The penetrant PRKCA D463H mutation, a biomarker and potential driver in chordoid glioma, was found to provoke the development of chondrosarcomas in heterozygous knock in mice. This mutation entirely abrogates kinase activity, but strikingly no oncogenic phenotype is observed for the related inactivating mutation D463N indicating that the lack of activity is not the driver. In cells, the D463H mutant closely mirrored PKCa WT behaviours and retained ATP binding, contrary to the related D463N mutant. Mechanistically, the PKCa D463H mutant protein was found to display quantitative alterations to the PKCa interactome, enhancing association with epigenetic regulators.
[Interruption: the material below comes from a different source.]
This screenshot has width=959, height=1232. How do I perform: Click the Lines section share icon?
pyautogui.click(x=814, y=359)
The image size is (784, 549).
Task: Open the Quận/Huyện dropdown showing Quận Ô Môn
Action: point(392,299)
This aligned with transcriptomic changes which resembled an augmented PKCa expression program, with enhanced BRD4, Myc and TGFb signatures. D463H dependent reduced sensitivity to the BET inhibitors JQ1 and AZD5153 indicates the functional importance of these pathways. The data show that D463H is a dominant gain-of-function oncogenic mutant, operating through a non-catalytic allosteric mechanism.